Thursday, August 10, 2006

Ethiopia rebels 'ready for talks'

Separatist rebels in Ethiopia say it is untrue that they are not willing to talk peace with the government.

Ethiopian troops are currently engaged in a big operation to flush out Ogaden National Liberation Front (ONLF) rebels near the border with Somalia.

The ONLF chairman told the BBC that it was the government that was hindering dialogue and he denied accusations that his fighters were killing civilians.

Analysts say that in recent months ONLF forces have strengthened significantly.
They have reportedly been receiving help from Eritrea and from Somali Islamists.
In response, the Ethiopian army has deployed thousands of troops to the desolate region and there have been heavy causalities on both sides.


The Ogaden region in eastern Ethiopia shares a long and porous border with Somalia, and most of its people are of the Somali ethnic group.

Last week, Ethiopian Prime Minister Meles Zenawi said that attempts at dialogue brokered by Somali elders between his government and the ONLF had failed.

He claimed the elders had subsequently requested the offensive.
But the ONLF's Admiral Mohammed Omar Osman said the government had sent mediators who were biased and that the current crackdown was "nothing new".
Correspondents say the region's pastoral nomads have borne the brunt of the fighting as the government and ONLF rebels accuse each other killing members of the public.

"Our policy is not to fight the same people we're fighting for," Admiral Osman told the BBC.
"The people in Ogaden are the backbone of the our struggle. They give us the milk and food we need as well as nurse our injured," he said.

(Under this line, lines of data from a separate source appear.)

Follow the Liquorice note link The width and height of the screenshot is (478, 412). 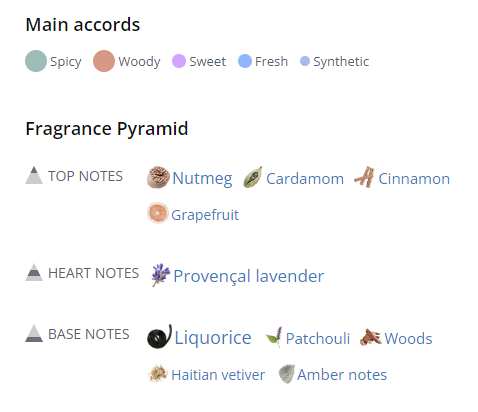pos(213,337)
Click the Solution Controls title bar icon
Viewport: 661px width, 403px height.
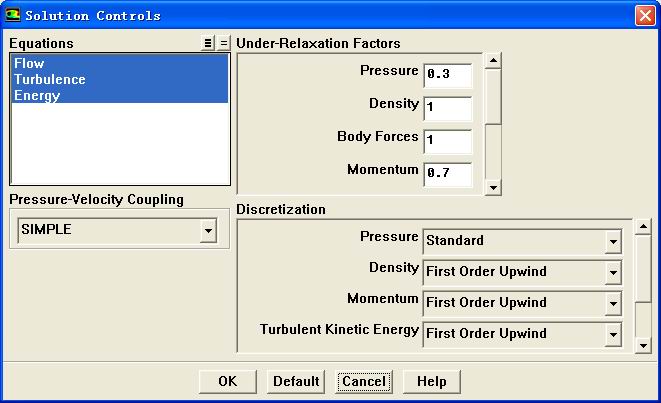tap(12, 15)
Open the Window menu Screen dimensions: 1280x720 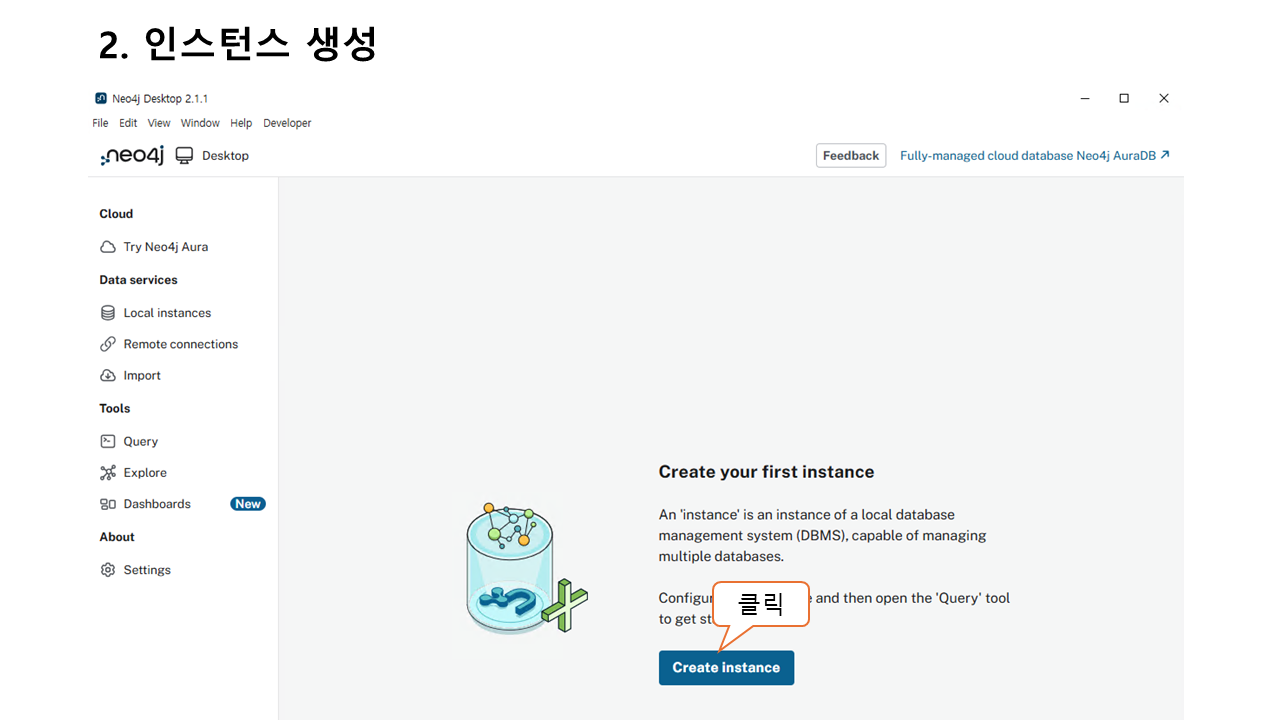pyautogui.click(x=200, y=123)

He said that any civilians who had been killed had been armed by the Ethiopian government. When asked if the ONLF were being armed by Eritrea and Somalia, Admiral Osman said that any group that supported their cause was a friend.

The ONLF took up arms against Mr Meles' government in the early 1990s demanding independence for Ogaden because of what they said were injustices in the region.